▶ **What is required**:
Copy out everything from the line containing "Given: Select the old-portfolio" down to the line containing "will tap(834, 203).", including both of those lines.

(Interface element records)
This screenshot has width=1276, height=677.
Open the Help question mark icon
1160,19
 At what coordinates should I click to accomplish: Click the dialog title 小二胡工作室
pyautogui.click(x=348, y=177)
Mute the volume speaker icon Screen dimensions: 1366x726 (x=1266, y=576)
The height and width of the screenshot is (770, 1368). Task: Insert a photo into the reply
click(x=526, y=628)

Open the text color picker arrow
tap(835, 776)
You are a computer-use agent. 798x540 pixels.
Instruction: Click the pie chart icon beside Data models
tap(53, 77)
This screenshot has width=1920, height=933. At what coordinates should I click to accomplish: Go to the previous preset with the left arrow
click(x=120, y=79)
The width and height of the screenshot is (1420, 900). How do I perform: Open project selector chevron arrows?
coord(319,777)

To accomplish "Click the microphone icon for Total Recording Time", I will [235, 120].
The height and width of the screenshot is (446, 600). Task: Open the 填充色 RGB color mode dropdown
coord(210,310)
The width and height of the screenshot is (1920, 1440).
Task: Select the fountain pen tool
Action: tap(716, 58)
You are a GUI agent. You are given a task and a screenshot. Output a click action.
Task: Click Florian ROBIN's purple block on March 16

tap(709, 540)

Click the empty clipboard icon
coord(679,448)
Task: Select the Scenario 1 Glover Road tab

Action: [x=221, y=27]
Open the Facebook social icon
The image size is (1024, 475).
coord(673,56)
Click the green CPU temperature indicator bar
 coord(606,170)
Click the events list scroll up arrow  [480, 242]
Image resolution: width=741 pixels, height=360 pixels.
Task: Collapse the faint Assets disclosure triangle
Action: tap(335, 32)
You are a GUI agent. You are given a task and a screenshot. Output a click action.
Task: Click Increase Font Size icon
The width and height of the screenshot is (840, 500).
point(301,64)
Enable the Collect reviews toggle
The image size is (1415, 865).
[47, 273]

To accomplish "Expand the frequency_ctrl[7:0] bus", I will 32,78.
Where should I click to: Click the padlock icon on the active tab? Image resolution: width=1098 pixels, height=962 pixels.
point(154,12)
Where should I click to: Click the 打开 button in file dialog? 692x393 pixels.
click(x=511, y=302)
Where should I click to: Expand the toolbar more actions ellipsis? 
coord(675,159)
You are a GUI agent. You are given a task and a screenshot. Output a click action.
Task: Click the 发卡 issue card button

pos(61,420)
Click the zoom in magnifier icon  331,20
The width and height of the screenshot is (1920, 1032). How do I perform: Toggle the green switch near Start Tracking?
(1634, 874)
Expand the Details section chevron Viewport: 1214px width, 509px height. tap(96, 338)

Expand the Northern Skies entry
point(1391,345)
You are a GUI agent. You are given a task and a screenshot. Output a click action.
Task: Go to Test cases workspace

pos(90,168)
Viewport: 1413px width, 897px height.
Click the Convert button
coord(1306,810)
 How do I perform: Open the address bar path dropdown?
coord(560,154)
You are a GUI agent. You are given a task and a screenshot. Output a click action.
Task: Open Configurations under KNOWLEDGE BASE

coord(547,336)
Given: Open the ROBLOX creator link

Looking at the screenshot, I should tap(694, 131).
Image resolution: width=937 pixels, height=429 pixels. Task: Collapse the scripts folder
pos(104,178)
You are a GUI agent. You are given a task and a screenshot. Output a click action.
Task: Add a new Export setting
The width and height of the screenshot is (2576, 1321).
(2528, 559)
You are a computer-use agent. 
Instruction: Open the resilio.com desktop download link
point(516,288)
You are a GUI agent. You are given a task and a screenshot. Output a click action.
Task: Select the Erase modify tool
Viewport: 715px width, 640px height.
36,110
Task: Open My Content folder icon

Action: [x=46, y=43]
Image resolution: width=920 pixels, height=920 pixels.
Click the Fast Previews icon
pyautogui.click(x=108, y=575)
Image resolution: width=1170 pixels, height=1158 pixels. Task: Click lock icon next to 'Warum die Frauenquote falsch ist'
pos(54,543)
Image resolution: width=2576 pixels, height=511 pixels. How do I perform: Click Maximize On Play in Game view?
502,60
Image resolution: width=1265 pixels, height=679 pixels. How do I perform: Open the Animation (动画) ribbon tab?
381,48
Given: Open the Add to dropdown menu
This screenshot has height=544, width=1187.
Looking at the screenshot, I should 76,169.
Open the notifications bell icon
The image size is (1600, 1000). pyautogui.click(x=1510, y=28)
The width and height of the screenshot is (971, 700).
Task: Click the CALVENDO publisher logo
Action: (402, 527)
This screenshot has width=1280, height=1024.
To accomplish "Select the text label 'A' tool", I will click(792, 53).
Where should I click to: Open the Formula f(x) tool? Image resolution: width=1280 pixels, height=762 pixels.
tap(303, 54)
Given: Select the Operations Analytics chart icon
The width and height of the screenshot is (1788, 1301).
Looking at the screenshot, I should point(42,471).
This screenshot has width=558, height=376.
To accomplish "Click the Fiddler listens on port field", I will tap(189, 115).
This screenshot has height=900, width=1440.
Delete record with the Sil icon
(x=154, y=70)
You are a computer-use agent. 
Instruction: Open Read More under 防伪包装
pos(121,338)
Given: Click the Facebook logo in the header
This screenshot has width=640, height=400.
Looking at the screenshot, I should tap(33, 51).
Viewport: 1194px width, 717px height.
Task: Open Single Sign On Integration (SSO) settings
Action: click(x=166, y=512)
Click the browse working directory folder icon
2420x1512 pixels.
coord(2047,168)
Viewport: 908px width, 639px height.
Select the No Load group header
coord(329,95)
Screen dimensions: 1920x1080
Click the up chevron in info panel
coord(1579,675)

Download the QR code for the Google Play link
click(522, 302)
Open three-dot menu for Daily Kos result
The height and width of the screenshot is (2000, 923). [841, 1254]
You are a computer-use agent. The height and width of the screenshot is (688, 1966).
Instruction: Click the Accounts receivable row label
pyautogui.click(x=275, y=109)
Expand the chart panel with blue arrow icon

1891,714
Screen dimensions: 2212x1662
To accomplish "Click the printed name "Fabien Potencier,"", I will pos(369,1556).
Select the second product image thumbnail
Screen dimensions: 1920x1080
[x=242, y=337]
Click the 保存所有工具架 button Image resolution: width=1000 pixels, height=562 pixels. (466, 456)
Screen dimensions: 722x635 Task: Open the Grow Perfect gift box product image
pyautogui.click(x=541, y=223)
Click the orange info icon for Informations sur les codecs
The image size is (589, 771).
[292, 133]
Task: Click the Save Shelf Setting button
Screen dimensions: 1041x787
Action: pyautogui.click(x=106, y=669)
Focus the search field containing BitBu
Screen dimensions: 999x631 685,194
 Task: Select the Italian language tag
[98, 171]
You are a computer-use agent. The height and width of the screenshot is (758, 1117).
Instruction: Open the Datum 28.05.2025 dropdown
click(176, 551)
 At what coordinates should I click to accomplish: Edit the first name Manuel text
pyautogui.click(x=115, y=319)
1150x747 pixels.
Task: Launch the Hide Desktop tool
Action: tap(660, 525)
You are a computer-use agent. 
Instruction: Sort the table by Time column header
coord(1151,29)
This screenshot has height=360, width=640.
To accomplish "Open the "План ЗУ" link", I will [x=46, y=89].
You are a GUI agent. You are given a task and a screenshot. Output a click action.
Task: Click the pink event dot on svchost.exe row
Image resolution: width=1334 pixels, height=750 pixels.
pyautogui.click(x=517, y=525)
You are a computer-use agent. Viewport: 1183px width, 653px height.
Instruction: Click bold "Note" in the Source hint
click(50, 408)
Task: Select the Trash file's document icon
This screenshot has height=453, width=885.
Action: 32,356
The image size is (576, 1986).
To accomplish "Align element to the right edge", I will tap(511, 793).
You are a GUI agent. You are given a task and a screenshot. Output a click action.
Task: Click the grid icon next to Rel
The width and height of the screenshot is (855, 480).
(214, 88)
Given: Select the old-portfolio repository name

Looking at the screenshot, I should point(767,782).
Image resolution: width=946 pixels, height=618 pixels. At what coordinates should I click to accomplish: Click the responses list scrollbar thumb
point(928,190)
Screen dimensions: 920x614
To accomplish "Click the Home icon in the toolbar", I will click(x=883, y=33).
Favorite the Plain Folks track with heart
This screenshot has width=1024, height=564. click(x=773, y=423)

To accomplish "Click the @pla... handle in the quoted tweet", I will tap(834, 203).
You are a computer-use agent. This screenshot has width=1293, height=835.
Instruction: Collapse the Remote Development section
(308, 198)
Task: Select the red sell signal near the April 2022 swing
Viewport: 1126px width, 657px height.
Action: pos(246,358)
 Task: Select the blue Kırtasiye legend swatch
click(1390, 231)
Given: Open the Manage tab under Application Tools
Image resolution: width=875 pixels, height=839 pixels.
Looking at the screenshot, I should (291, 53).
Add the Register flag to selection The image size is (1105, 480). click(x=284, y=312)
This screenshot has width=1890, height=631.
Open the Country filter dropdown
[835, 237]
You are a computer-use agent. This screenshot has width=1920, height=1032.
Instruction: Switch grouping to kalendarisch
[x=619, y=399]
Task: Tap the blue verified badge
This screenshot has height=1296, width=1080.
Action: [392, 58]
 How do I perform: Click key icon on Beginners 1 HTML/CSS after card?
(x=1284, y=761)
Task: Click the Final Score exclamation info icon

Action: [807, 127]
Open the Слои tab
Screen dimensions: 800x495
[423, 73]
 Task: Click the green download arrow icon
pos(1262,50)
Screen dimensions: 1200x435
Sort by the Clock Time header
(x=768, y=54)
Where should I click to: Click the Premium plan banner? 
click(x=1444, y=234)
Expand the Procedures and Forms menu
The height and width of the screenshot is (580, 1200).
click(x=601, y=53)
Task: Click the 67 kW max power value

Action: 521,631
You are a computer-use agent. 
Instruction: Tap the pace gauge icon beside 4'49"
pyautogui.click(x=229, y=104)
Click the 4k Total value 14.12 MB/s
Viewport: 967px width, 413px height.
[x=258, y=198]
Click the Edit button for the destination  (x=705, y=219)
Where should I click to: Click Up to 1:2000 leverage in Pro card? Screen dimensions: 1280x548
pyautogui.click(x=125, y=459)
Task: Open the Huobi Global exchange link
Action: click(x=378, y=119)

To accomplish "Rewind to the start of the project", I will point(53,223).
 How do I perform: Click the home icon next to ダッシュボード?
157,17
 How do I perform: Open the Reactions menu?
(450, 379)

▶ **Correct output**:
Given: Select the old-portfolio repository name

Looking at the screenshot, I should point(767,782).
Image resolution: width=946 pixels, height=618 pixels. At what coordinates should I click to accomplish: Click the responses list scrollbar thumb
point(928,190)
Screen dimensions: 920x614
To accomplish "Click the Home icon in the toolbar", I will click(x=883, y=33).
Favorite the Plain Folks track with heart
This screenshot has width=1024, height=564. click(x=773, y=423)

To accomplish "Click the @pla... handle in the quoted tweet", I will tap(834, 203).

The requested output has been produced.